INSTRUCTIONS FOR THE TASK: Print, in exact form, the lines below from the one containing "Follow the VCPP" through the one containing "Click the Send", and omit all others.

AVAILABLE DATA:
BEGIN

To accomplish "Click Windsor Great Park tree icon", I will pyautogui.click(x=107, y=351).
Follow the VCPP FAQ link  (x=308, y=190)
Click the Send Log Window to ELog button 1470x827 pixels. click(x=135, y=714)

END
BEGIN

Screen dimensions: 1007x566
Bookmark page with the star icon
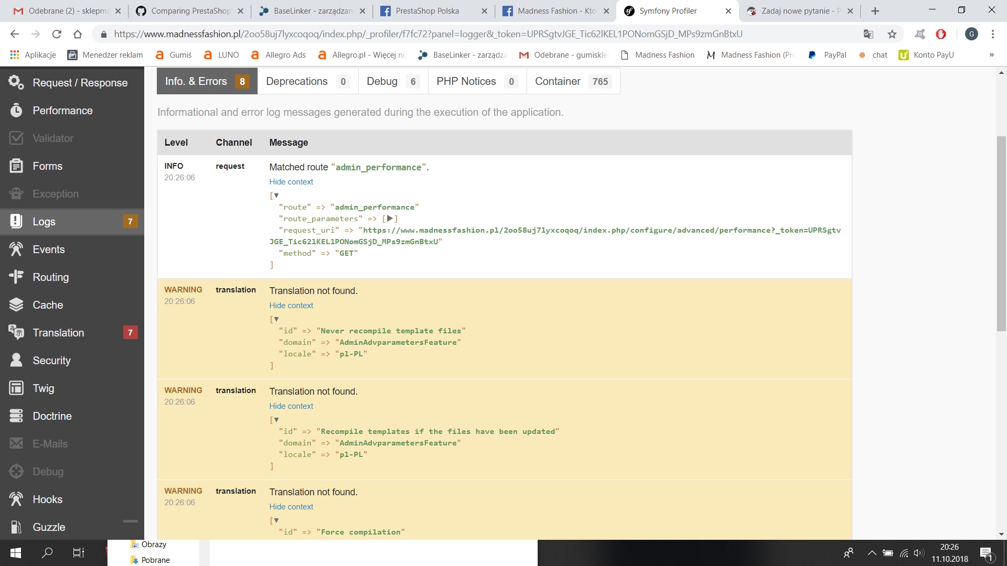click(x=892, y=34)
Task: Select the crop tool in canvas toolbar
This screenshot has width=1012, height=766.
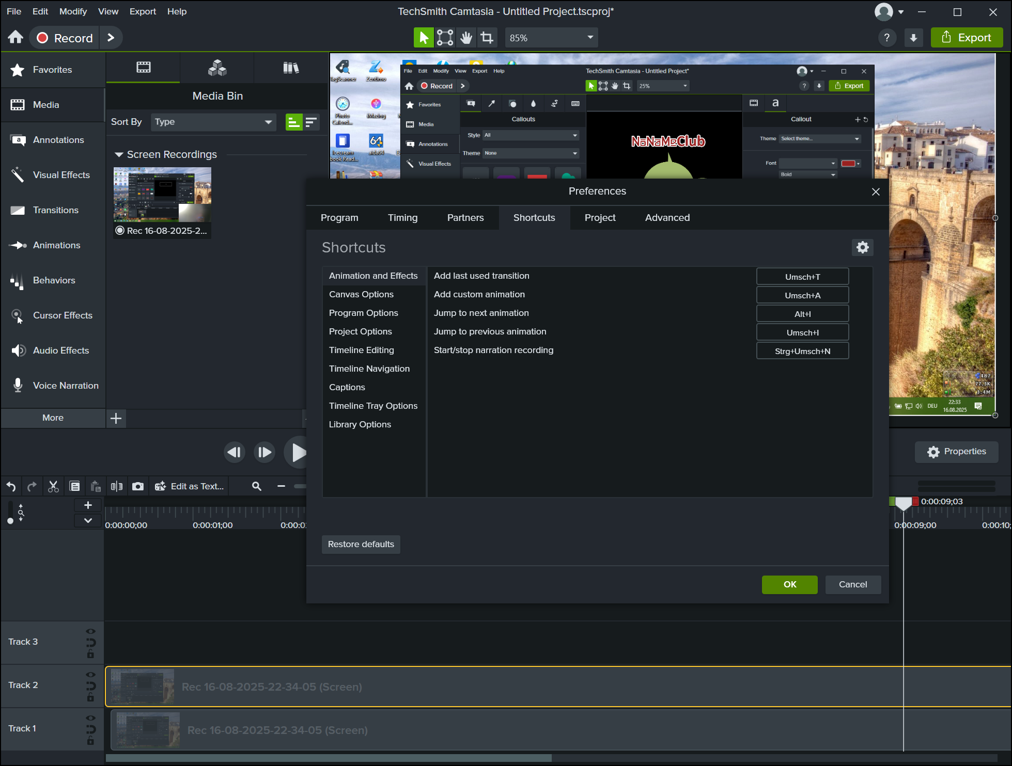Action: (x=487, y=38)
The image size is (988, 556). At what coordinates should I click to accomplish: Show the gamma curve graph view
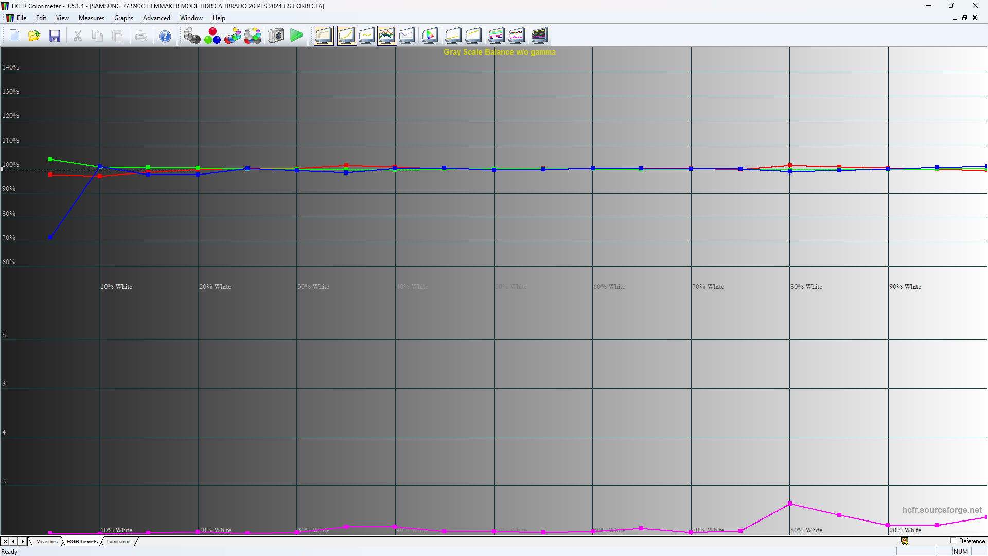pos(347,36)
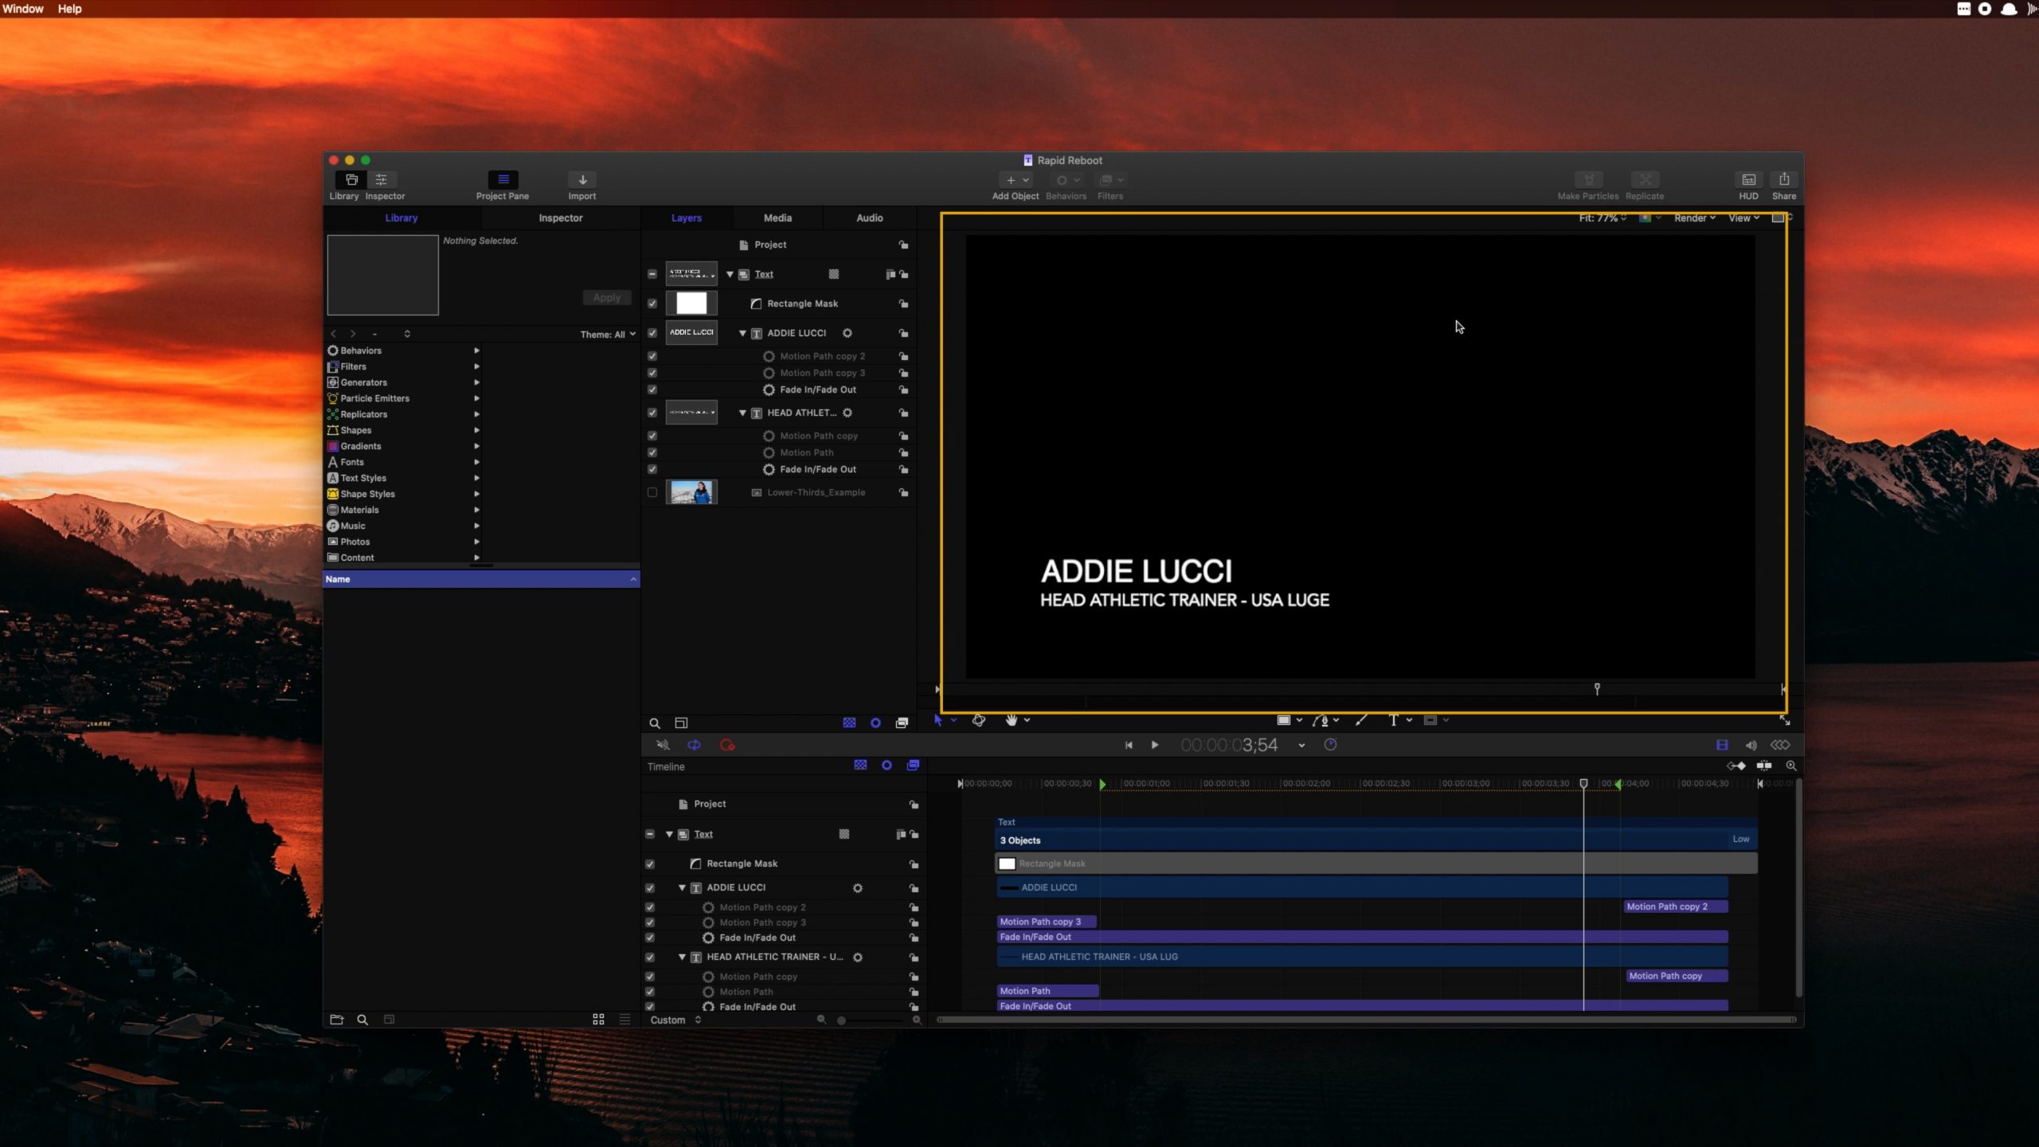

END

REPLY TO THE EXERCISE:
Follow the VCPP FAQ link  (x=308, y=190)
Click the Send Log Window to ELog button 1470x827 pixels. click(x=135, y=714)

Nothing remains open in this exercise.